2010 season snapshot: The good stuff
- Ranked third in the Majors with an American League-leading 3.56 ERA, which was the lowest mark by an A’s team since the 1990 club posted a 3.18 ERA.
- Led the AL in shutouts with 17, along with opponents slugging percentage (.379) and pickoffs (27). The 17 shutouts were the second best total by an A’s team over the last 21 years (19 in 2002).
- Ranked second in opponents batting average (.245) and opponents on-base percentage (.313).
- Now have an AL-best 3.97 ERA since 2000.
- Craig Breslow ranked second among AL relievers with 75 games pitched, tied for fourth with 74 2/3 innings and tied for sixth with 71 strikeouts, which set an Oakland record for a left-handed reliever.

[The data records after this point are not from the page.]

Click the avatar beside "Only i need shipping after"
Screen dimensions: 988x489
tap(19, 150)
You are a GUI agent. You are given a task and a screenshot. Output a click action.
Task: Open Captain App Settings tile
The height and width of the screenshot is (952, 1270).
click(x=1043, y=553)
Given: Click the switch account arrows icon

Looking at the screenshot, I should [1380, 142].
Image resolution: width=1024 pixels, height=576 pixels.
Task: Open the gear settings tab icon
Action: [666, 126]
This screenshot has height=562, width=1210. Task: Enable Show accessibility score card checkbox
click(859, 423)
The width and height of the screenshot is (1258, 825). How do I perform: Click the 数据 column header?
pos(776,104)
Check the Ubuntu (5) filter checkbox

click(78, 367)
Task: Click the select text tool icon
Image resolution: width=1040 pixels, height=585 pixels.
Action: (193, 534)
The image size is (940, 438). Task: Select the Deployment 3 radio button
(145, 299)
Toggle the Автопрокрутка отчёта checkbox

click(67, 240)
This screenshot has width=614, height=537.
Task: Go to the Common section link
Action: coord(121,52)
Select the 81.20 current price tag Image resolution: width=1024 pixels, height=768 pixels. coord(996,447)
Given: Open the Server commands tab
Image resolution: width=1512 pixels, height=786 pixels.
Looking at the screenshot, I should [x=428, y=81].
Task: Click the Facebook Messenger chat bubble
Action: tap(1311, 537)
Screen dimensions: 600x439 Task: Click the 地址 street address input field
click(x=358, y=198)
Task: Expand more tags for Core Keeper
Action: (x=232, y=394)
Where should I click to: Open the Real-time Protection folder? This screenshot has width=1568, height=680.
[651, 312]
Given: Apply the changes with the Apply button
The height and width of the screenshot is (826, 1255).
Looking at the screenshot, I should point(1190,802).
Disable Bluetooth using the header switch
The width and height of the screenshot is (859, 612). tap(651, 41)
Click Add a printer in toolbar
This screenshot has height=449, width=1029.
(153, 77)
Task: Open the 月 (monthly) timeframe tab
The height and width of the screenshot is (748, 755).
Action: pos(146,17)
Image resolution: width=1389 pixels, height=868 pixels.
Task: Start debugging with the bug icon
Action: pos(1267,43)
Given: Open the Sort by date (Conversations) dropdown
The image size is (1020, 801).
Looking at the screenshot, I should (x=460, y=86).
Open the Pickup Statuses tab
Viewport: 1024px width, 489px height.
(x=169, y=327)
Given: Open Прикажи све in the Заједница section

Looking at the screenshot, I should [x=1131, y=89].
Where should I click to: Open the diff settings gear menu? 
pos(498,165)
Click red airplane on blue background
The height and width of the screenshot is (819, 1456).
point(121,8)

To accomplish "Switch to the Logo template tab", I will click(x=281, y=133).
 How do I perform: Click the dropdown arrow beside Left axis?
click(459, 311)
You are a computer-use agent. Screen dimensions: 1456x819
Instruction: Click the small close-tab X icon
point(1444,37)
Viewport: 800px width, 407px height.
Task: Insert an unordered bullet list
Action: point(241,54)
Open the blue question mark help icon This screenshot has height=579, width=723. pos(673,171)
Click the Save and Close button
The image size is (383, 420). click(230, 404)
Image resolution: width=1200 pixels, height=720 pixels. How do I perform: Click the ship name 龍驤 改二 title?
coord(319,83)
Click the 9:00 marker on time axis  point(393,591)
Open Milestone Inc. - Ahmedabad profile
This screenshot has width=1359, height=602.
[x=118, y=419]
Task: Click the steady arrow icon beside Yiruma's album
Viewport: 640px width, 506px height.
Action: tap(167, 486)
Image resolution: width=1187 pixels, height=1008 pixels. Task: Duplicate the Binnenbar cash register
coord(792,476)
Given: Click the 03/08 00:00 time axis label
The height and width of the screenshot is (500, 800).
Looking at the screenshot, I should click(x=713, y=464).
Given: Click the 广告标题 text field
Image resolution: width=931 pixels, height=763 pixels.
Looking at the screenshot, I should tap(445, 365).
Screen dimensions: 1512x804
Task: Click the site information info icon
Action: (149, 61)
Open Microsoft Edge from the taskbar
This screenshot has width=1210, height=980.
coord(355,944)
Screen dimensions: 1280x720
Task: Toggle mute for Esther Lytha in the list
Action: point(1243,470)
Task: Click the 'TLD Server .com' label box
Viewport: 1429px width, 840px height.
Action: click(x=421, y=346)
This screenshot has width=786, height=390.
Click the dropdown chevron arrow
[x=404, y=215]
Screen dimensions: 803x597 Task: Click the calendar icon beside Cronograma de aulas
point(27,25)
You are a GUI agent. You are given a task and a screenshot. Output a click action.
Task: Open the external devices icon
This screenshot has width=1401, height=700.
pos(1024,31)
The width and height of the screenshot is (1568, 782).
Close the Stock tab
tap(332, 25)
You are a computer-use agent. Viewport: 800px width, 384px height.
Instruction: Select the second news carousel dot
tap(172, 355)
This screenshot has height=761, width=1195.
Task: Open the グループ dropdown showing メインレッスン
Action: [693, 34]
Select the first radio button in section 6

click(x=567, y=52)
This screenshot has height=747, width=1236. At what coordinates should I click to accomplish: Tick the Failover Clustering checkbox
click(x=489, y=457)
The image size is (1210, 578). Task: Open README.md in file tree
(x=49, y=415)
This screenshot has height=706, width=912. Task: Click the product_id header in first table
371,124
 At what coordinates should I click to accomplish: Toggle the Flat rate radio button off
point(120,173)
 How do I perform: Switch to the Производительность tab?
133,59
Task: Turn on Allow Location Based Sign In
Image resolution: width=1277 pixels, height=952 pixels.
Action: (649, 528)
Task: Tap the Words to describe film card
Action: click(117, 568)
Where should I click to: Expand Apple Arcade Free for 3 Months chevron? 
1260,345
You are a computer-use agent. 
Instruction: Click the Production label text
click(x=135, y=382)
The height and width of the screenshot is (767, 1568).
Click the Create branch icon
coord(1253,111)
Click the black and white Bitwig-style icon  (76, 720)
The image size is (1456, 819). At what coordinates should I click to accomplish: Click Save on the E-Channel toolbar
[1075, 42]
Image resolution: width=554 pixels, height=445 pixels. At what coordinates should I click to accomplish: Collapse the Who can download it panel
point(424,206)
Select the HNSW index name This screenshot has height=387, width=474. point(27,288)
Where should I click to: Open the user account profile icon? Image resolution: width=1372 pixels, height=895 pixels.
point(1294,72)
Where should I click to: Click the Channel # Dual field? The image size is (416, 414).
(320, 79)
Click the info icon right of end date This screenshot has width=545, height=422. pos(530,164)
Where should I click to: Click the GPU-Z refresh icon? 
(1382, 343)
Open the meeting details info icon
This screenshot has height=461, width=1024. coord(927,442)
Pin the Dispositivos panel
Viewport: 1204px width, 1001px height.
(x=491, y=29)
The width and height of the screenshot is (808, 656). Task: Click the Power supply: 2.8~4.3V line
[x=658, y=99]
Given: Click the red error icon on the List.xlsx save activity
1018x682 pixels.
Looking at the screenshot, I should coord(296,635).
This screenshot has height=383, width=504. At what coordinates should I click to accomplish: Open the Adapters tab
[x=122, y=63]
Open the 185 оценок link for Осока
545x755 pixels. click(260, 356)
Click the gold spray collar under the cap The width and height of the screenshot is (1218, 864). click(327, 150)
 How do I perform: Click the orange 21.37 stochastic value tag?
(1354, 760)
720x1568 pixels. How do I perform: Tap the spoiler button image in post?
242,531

- Bullpen ranked sixth in the AL with a 3.75 ERA and had just 13 blown saves, which tied for the fewest in the AL.
- Major League-leading 3.47 ERA marked the lowest ERA by an American League team since 1990, when Boston compiled a 3.32 ERA.
- Posted the lowest opponents slugging percentage in the Majors (.373) and led the AL in opponents batting average (.243).
- Trevor Cahill and Gio Gonzalez’s ability to garner at least 15 wins each while aged 24 years or younger represented just the 17th time in the post-World War II Era that a Major League team has done so. However, it marked the third time it’s happened in Oakland (2001, 2002) over the last nine seasons.
- Cahill tied for fourth in the AL with 18 wins, most by an A’s starter since Mark Mulder tallied 17 in 2004. It was the first time a pitcher aged 22years or younger won 18 games since Brett Saberhagen went 20-6 for Kansas City as a 21-year-old in 1985.
- The A’s committed 99 errors, which was the fifth fewest in the AL. It marked the sixth time in the last seven years they committed fewer than 100 errors.
- Mark Ellis ranked second among AL second baseman with a .995 fielding percentage. He has now finished at least second in each of the last four seasons in which he qualified for the leader board.
- Ranked ninth in the AL with a .256 batting average and .324 on-base percentage.
- Tallied 527 walks for the second consecutive season and have not walked fewer than 527 times in a non-strike season since 1985.
- Had 30 triples, which were the most by an A’s team since 1987 (33).
- Daric Barton led the AL with 110 walks, ranked fifth with a .392 on-base percentage and tied for ninth with five triples.
- The club’s 156 stolen bases represented the ninth best single-season total in Oakland history and the most by an A’s club since the 1989 team stole 157.
- Ranked third in the AL and the Majors in steals and led the AL and ranked second in the Majors in stolen base percentage (80.4%).
- Rajai Davis (50), Coco Crisp (32) and Cliff Pennington (29) combined for 111 of the 156 stolen bases, marking the most by three Oakland teammates since1983 when Rickey Henderson (108), Mike Davis (32) and Bill Almon (26) combined for 166.
- Crisp’s 32 stolen bases was a career high, and he achieved the mark in just 75 games. He was successful in 32 of 35 (91.4%) attempts, which was the best percentage in the Majors and second best in Oakland history.
- Davis’ 50 stolen bases was also a career-high, and the mark ranked second in the AL and third in the Majors. He now has 116 career steals with the A’s, which ranks eighth in Oakland history.
- Pennington’s 29 steals were most by an A’s infielder since Carney Lansford had 35 of his 37 steals in 1989 while playing in the infield.
- The A’s pitching staff had a 3.27 ERA with Kurt Suzuki behind the plate, which was the lowest catchers ERA in the AL by more than half a run.
- The A’s compiled a 47-34 (.580) record in Oakland, their best home mark since 2006. The pitching staff’s 3.02 ERA at home was the third lowest home ERA in the Majors. They allowed just 62 homers at home, which was the fewest in the AL.
- Oakland had the second best day record in the Majors with a 35-21 (.625) mark.